Influence groups using a pluralist perspective believe in the dispersal and fragmentation of power within the unit and share a conviction that groups, rather than individuals, provide a more effective means of representation. On the contrary, interest groups that use an elitist perspective in influencing health programs and policies derive their power from factors such as wealth, tradition, expertise or religious authority. Additionally, while power in influence groups using an elitist perspective is usually concentrated in the hands of a few individuals, the situation is different in pluralist-oriented influence groups by virtue of the fact that such groups derive power in the strength of numbers. Lastly, policies in pluralist-oriented influence groups are established through bargaining and compromise, while elitist-oriented influence groups use individual predispositions to change the status quo (Longest, 2010; Mawhinney, 2001).

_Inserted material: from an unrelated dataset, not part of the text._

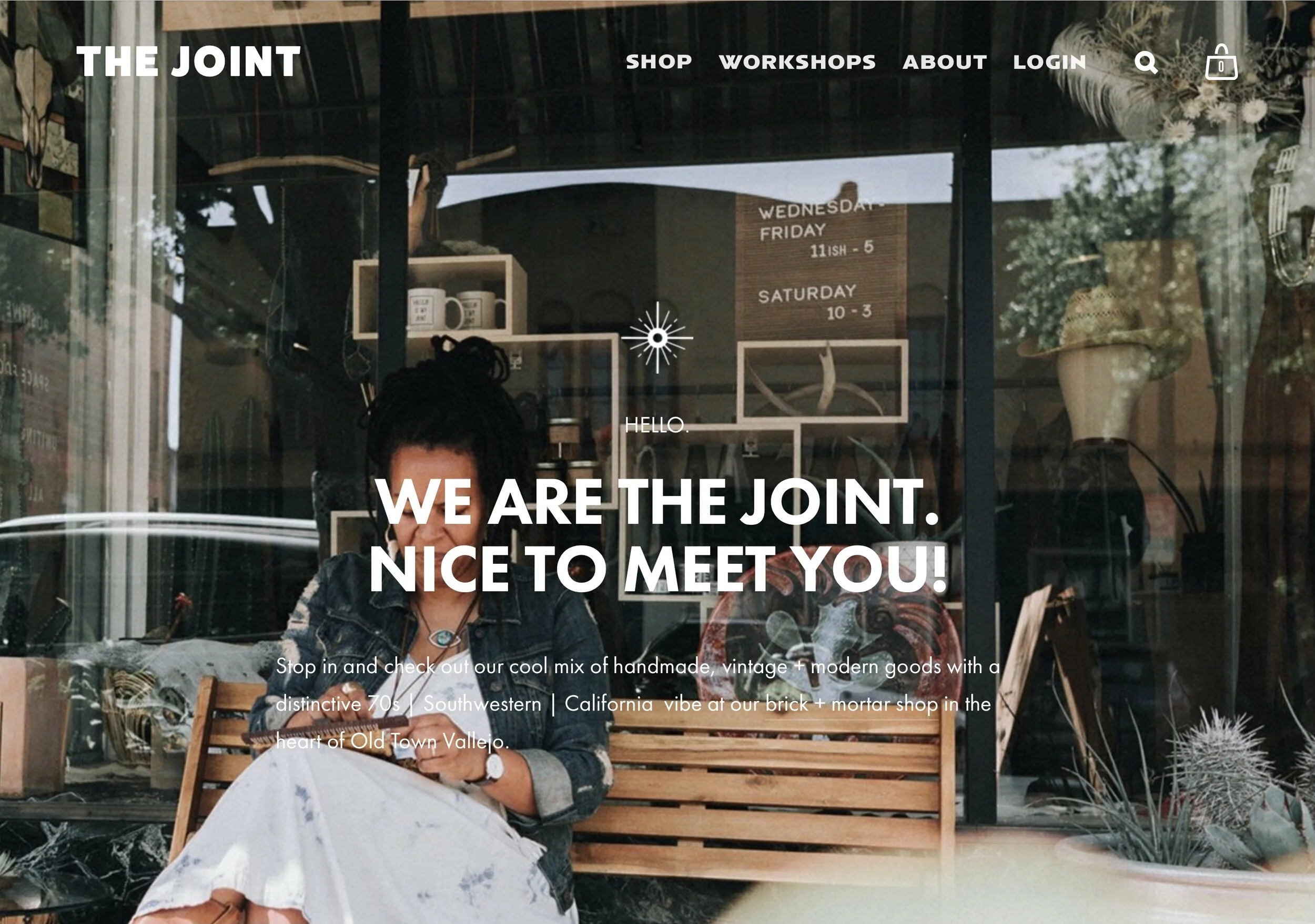Click the NICE TO MEET YOU! heading line
Screen dimensions: 1315x924
click(x=658, y=570)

The Most Valid Perspective

The most valid perspective for the selected dental public health issue is the pluralist perspective. A community-based oral health program to reduce dental caries in young children may require the input of community members if all the issues and challenges are to be successfully addressed. The elite, in my view, may not be in a position to prioritize the challenges facing the community with regard to dental caries prevalence as entry into elitist-oriented influence groups is difficult (Longest, 2010). Additionally, pluralist-oriented influence groups such as professional dental associations and oral health coalitions may be in a better placed to bargain with other like-minded groups to come up with an effective approach that could be used to prevent dental caries in young children. Lastly, the validation of the pluralist perspective finds support from the argument that it is often dangerous to consolidate power in the hands of a few individuals as the concerns of these people may be different from those affecting the community. Consequently, influence groups using the pluralist perspective will have more capacity to involve the community in decision making by virtue of their large representation and cooperation capabilities.

Conclusion

This paper has compared and contrasted the pluralist perspective with the elitist perspective in terms of how they can be used by influence groups to address the problem of dental caries in young children. Drawing from the findings of this paper, it can be concluded that pluralist-oriented influence groups are better placed to address the dental public health issue as they are able to prioritize challenges and bargain for a fair and inclusive compromise.

References

Heaney, M.T. (2006). Brokering health policy: Coalitions, parties, and interest group influence. Journal of Health Politics, Policy & Law, 31(5), 887-944.

Longest, B.B. (2010). Health policymaking in the United States (5th ed.).Chicago, IL: Health Administration Press.

Mawhinney, H.B. (2001). Theoretical approaches to understanding interest groups. Educational Policy, 15(1), 187-214.